My Wilderness: An Alaskan Adventure by Claudia McGehee
Sasquatch Books, 2015
McGehee’s text is as evocative as her art: walking in the forest with “the soft bed of leaves and pine needles velveting my steps” or tasting the "first steely snowflakes” of winter. Readers will identify with the juxtaposition of Rocky’s imagination while exploring the island (“Was it a grizzly bear?”) with the realities of the environment (“No, it was a porcupine!”) and respond to McGehee’s effective use of page turns to build and release tension.

"I was a little lonely."

Delightful details, such as snow baths and an odd pair of hiking boots, ground the story in a child’s point of view. Emotional truths, such as loneliness or the somber exhaustion that follows a close call at sea, balance Rocky’s exuberance.

"A terrible storm arose."

An Author’s Note provides historical information about Rocky and his famous father, including several photos. A brief teacher’s guide ends the book. McGehee writes about her inspiration for the work, gives additional information about resources, and dishes up a few staple recipes from the Kents' wilderness menu at her website.

Tuesday, July 7, 2015

Bristol Bay Summer

Maybe I was waiting for summer, when the mind naturally turns to salmon, to read Annie Boochever’s middle grade novel, Bristol Bay Summer. Salmon do indeed figure prominently in the story — but I needn’t have waited. Bristol Bay Summer is a well-told coming-of-age story worth reading anytime.

Boochever balances the various elements of the story adeptly, ranging from teen angst to surviving wilderness challenges to the uncertainties of budding romance.  Fifteen-year-old Zoey’s inner turmoil over her parents’ divorce is compounded by the shock of moving from her familiar life in Colorado to Anchorage. Then, even worse, she and her younger brother Eliot are carted off to a tent on the shores of Bristol Bay for a summer of hauling salmon with Mom, and Mom’s new boyfriend, Patrick, in his rickety second-hand plane. Zoey wants nothing to do with this new life being foisted upon her by adults except get out of it. Surely, if she could just get back to Colorado, she could find Dad and they’d work things out.
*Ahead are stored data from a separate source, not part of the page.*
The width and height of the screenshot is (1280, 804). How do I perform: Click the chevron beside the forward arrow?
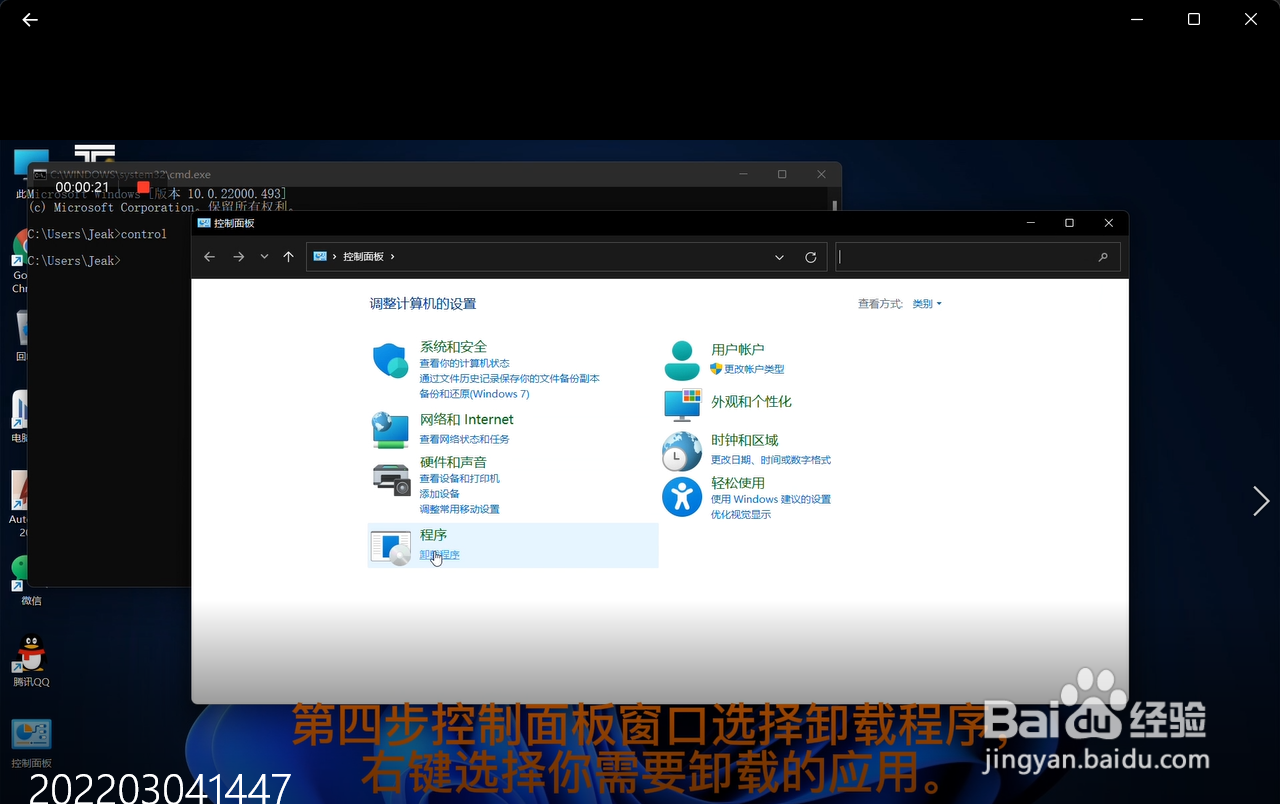[x=263, y=257]
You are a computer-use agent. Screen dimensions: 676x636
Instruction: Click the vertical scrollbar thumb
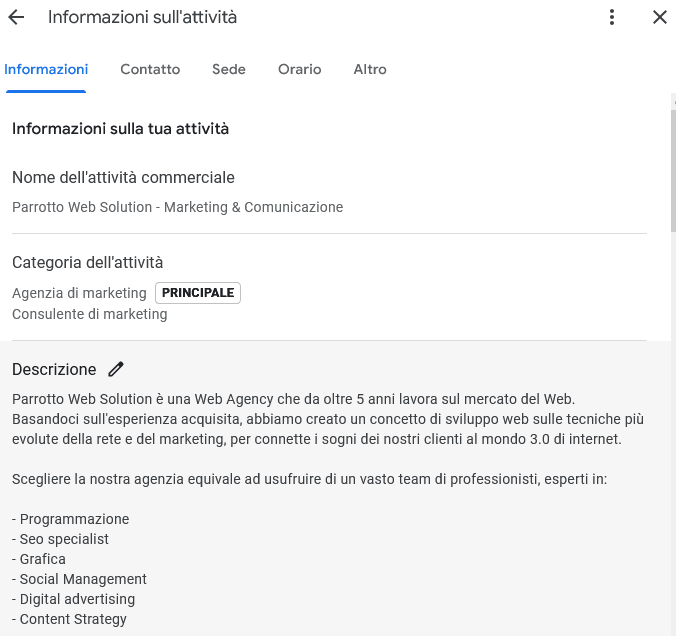coord(673,170)
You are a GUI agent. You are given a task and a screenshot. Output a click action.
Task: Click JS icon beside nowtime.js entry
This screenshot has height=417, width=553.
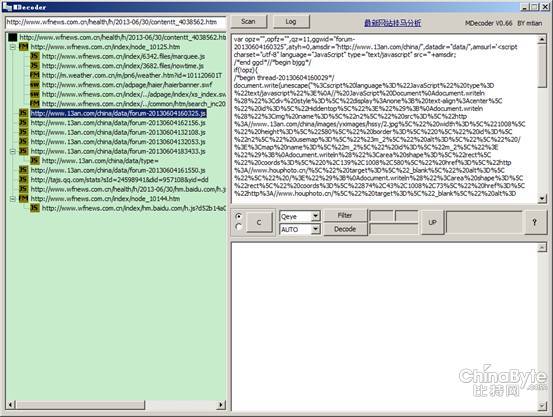[x=35, y=66]
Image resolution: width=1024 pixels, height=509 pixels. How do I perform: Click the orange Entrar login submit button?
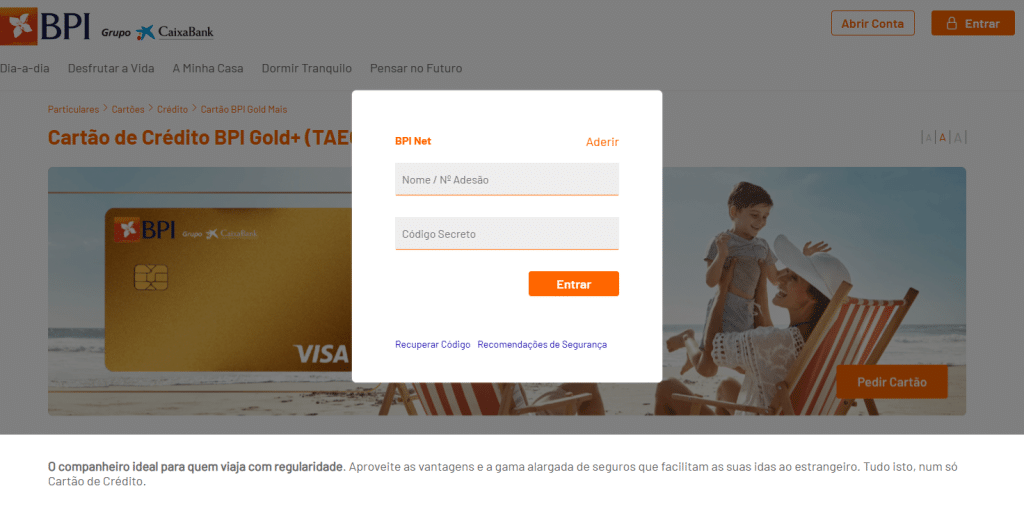[x=573, y=284]
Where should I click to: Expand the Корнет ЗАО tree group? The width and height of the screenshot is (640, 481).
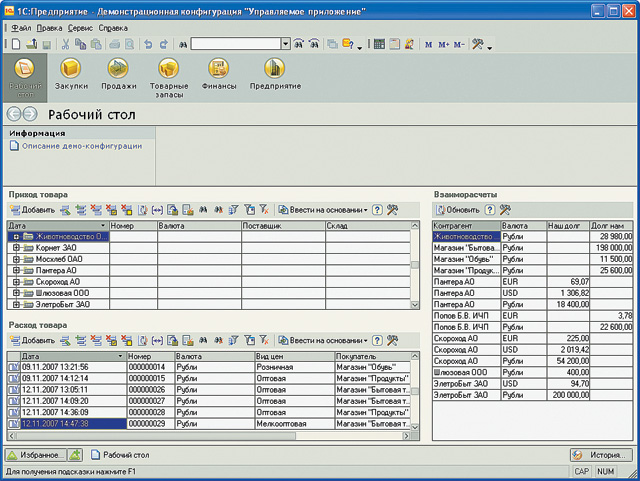(x=17, y=247)
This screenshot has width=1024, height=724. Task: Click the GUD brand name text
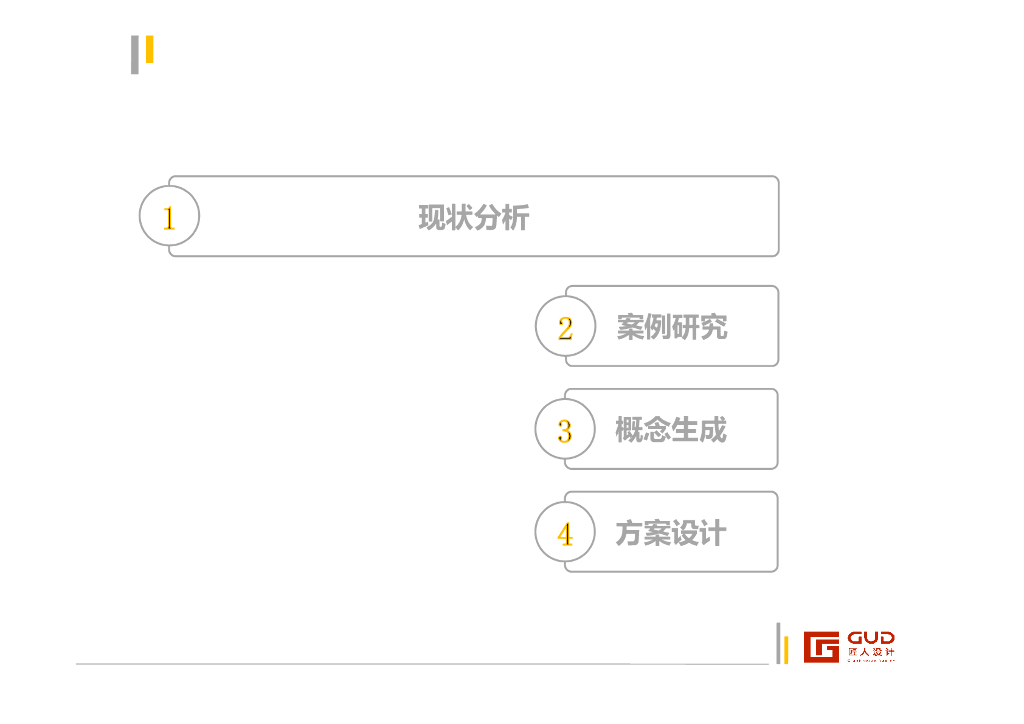(870, 638)
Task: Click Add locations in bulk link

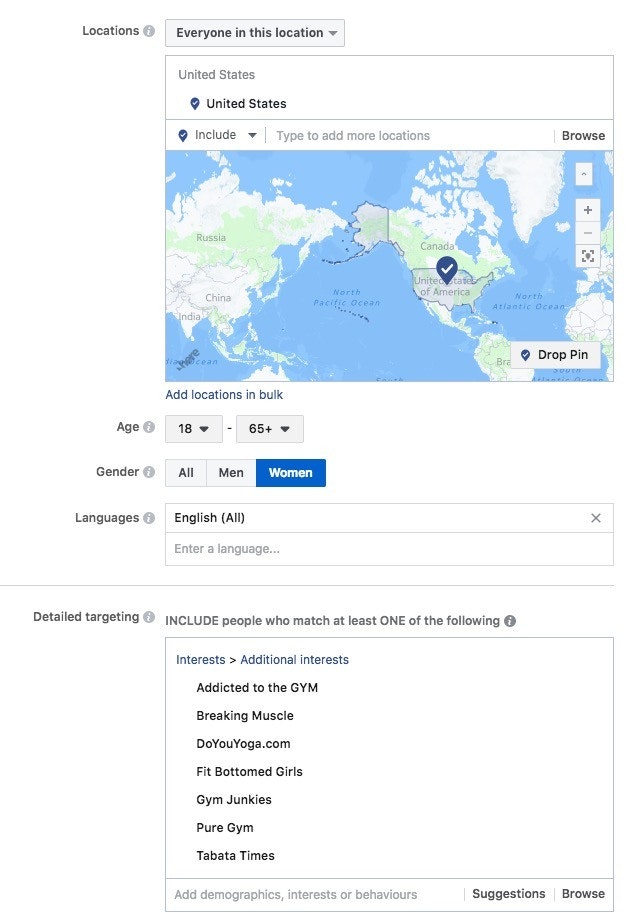Action: (x=224, y=395)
Except Dad never writes back…

Alaska Northwest Books, 2014.
Zoey’s relationships with her family and the new friends she makes on Bristol Bay evolve from initial self-absorption to gradual acceptance and appreciation, not just for the  bounty of bush Alaska, but for a broader understanding of family and friendship. As her heart opens to this new landscape and its people, she gradually releases the past to accept the present and envision a realistic future.

This story has a lot of heart. But it also delivers plenty of adventure with numerous “firsts.” Remember your first ride in a single-engine plane? The first time you saw a bear in the wild? That first time you stood in freezing-cold water for hours on end harvesting salmon? Small boats, small planes, big bears, rough weather, illness and accident — any of these can prove disastrous in a remote location like fish camp. They can also prove cliche if written about in a superficial way. Thankfully, Boochever gives us the real deal with authentic details, plausible plot and very likable characters.

Speaking of which, did I mention there’s this boy? Turns out a very nice young man, competent and quiet, with his own wounds to heal, lives not too far down the beach. He and his family, their partners in the fish business, become genuine friends — and in Zoey and Thomas’s case, perhaps a bit more.

Boochever, who was born and raised in Juneau, Alaska, spent her own summer on Bristol Bay. (Check out her website to learn more.) As a writer, she weaves the realities of life in Alaska into her story without letting them overwhelm for dramatic effect. Boats, planes and bears carry inherent dangers but in Bristol Bay Summer — thankfully — they keep to their proper places as part of the fabric of life.

Bristol Bay Summer is an honest story for younger to mid-teens, authentically told and well-crafted. I say, read it soon — the salmon are running!